Student protesters wreaked havoc during the PSU exams in January, arguing that the test favors privately-educated pupils and puts others at a disadvantage. In fact, only 30% of public school pupils score high enough to enroll in University, whereas 43.5% and 79% of pupils from subsidized and unsubsidized schools respectively achieve the required scores.

The rhetoric of the protests of bridging the extreme social divide in Chile is at the forefront of the education issue. ACES, a far-left students’ union for high-schoolers, is petitioning for increased funding for state schools to help reduce the inequality, as well as a reworking of the University entrance exam system to create equal opportunities at higher education for all students. ACES believes that the public schools simply do not have the resources to efficiently teach their students to pass the PSU, and so it is unfair to grant a more successful future to some teenagers just because their families can afford better schooling. Increased support for state schools may help improve that, alongside a different set of university exams.

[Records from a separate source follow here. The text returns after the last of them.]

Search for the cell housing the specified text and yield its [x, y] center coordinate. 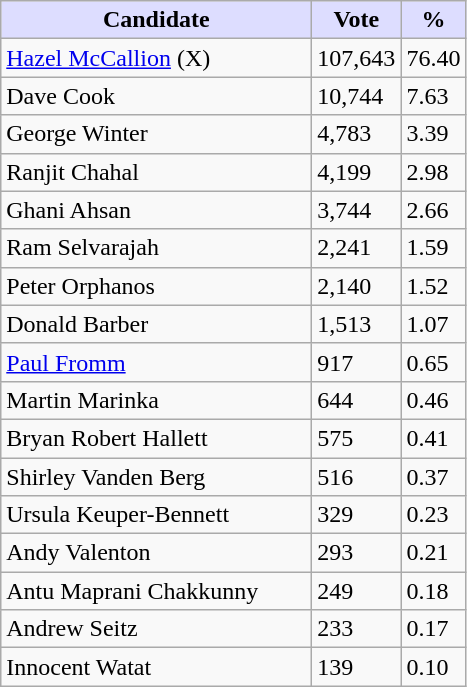
4,783 [356, 134]
76.40 [434, 58]
Andy Valenton [156, 553]
0.17 [434, 629]
4,199 [356, 172]
7.63 [434, 96]
Peter Orphanos [156, 286]
1.07 [434, 324]
1,513 [356, 324]
Ranjit Chahal [156, 172]
Donald Barber [156, 324]
Innocent Watat [156, 667]
0.21 [434, 553]
0.23 [434, 515]
Dave Cook [156, 96]
0.18 [434, 591]
516 [356, 477]
0.65 [434, 362]
2.98 [434, 172]
Ram Selvarajah [156, 248]
0.10 [434, 667]
2.66 [434, 210]
0.37 [434, 477]
0.46 [434, 400]
329 [356, 515]
Antu Maprani Chakkunny [156, 591]
1.59 [434, 248]
Shirley Vanden Berg [156, 477]
Martin Marinka [156, 400]
Ghani Ahsan [156, 210]
George Winter [156, 134]
Vote [356, 20]
0.41 [434, 438]
139 [356, 667]
% [434, 20]
3,744 [356, 210]
293 [356, 553]
10,744 [356, 96]
Ursula Keuper-Bennett [156, 515]
2,140 [356, 286]
Candidate [156, 20]
Hazel McCallion (X) [156, 58]
3.39 [434, 134]
575 [356, 438]
917 [356, 362]
Andrew Seitz [156, 629]
Bryan Robert Hallett [156, 438]
Paul Fromm [156, 362]
644 [356, 400]
1.52 [434, 286]
2,241 [356, 248]
107,643 [356, 58]
249 [356, 591]
233 [356, 629]
Return [X, Y] of the center of cell containing provided text 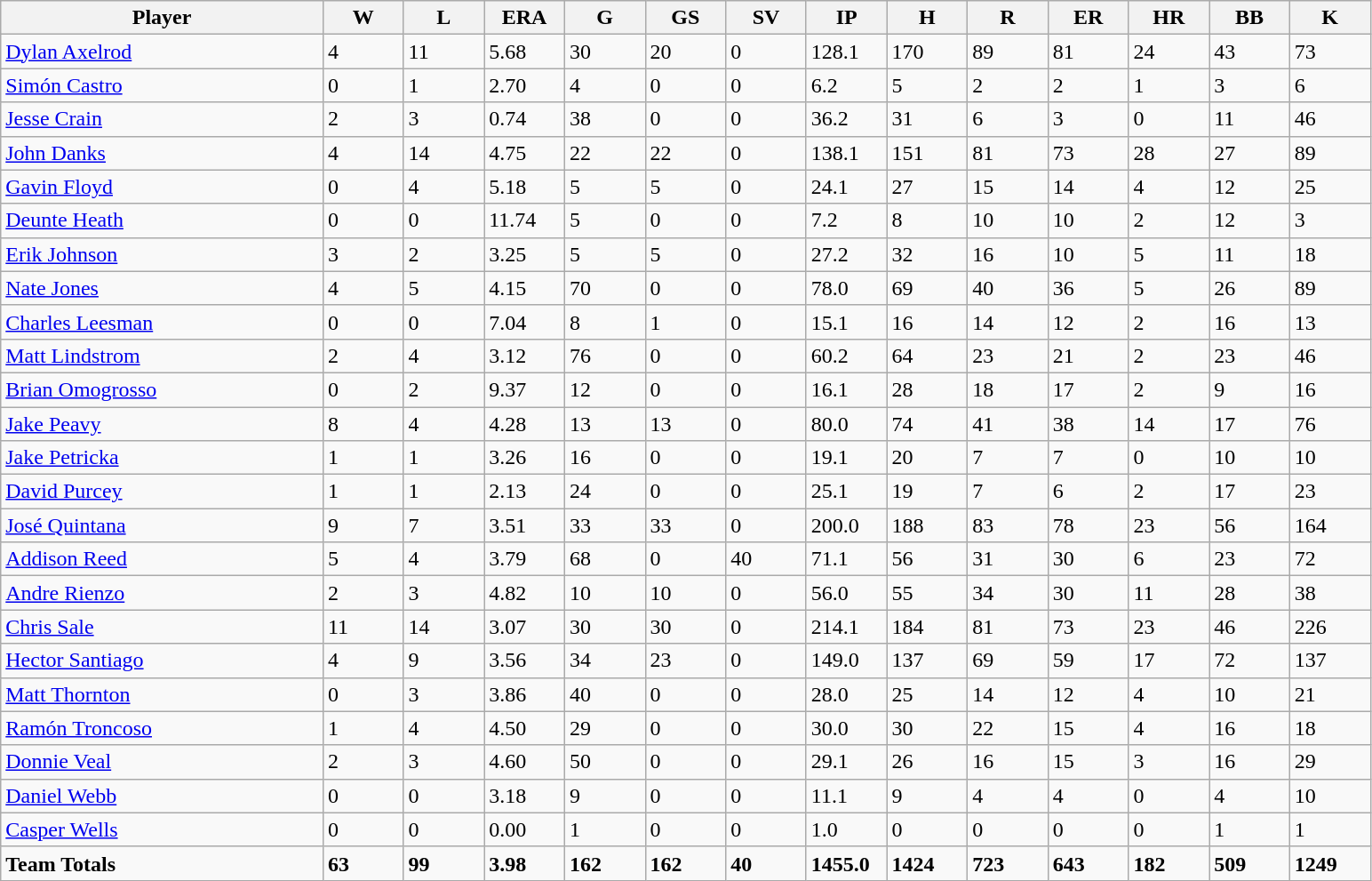
HR [1169, 18]
Ramón Troncoso [162, 728]
Brian Omogrosso [162, 389]
28.0 [846, 694]
Chris Sale [162, 626]
182 [1169, 863]
226 [1329, 626]
6.2 [846, 85]
36.2 [846, 119]
59 [1088, 660]
4.60 [524, 762]
41 [1008, 424]
ERA [524, 18]
99 [444, 863]
Nate Jones [162, 288]
SV [766, 18]
0.74 [524, 119]
19.1 [846, 458]
H [928, 18]
John Danks [162, 153]
Addison Reed [162, 559]
K [1329, 18]
25.1 [846, 491]
509 [1249, 863]
0.00 [524, 829]
24.1 [846, 187]
1424 [928, 863]
José Quintana [162, 525]
2.70 [524, 85]
3.18 [524, 795]
74 [928, 424]
3.07 [524, 626]
4.15 [524, 288]
3.51 [524, 525]
4.75 [524, 153]
4.28 [524, 424]
1455.0 [846, 863]
3.56 [524, 660]
11.74 [524, 220]
151 [928, 153]
1.0 [846, 829]
3.12 [524, 355]
David Purcey [162, 491]
64 [928, 355]
Andre Rienzo [162, 593]
IP [846, 18]
3.86 [524, 694]
W [363, 18]
164 [1329, 525]
11.1 [846, 795]
200.0 [846, 525]
7.04 [524, 322]
32 [928, 254]
15.1 [846, 322]
Gavin Floyd [162, 187]
80.0 [846, 424]
Matt Thornton [162, 694]
55 [928, 593]
Jake Petricka [162, 458]
Deunte Heath [162, 220]
78.0 [846, 288]
60.2 [846, 355]
Casper Wells [162, 829]
78 [1088, 525]
170 [928, 52]
149.0 [846, 660]
4.50 [524, 728]
BB [1249, 18]
Player [162, 18]
188 [928, 525]
Jesse Crain [162, 119]
30.0 [846, 728]
4.82 [524, 593]
GS [686, 18]
56.0 [846, 593]
2.13 [524, 491]
184 [928, 626]
Donnie Veal [162, 762]
Simón Castro [162, 85]
Team Totals [162, 863]
3.26 [524, 458]
71.1 [846, 559]
3.25 [524, 254]
Hector Santiago [162, 660]
214.1 [846, 626]
R [1008, 18]
50 [604, 762]
Daniel Webb [162, 795]
9.37 [524, 389]
7.2 [846, 220]
G [604, 18]
5.18 [524, 187]
68 [604, 559]
83 [1008, 525]
36 [1088, 288]
Charles Leesman [162, 322]
723 [1008, 863]
70 [604, 288]
1249 [1329, 863]
Erik Johnson [162, 254]
ER [1088, 18]
43 [1249, 52]
5.68 [524, 52]
29.1 [846, 762]
19 [928, 491]
63 [363, 863]
128.1 [846, 52]
Dylan Axelrod [162, 52]
3.79 [524, 559]
138.1 [846, 153]
Jake Peavy [162, 424]
27.2 [846, 254]
L [444, 18]
16.1 [846, 389]
3.98 [524, 863]
Matt Lindstrom [162, 355]
643 [1088, 863]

According to Consuelo Manosalba Torres, Head of Education at Chile Today, education in Chile is not viewed as a human right but instead as a consumer’s privilege. She also comments that there is sometimes a tendency in state schools for teachers to have lower expectations of their students’ capabilities or to place a cap on what the students can learn. Comparatively, students in private schools are continually challenged and encouraged to achieve their potential, ultimately placing them above the state school students.

In order to combat the inequality that exists in the education system, it is necessary to first attack the gaping divide between rich and poor and the stigma which defines working-class families. Perhaps it is also a matter of attitude which prevents state school students from obtaining the top marks, as compared to their richer classmates: they do not receive the same cushioning and encouragement which helps build confidence and determination in young adults.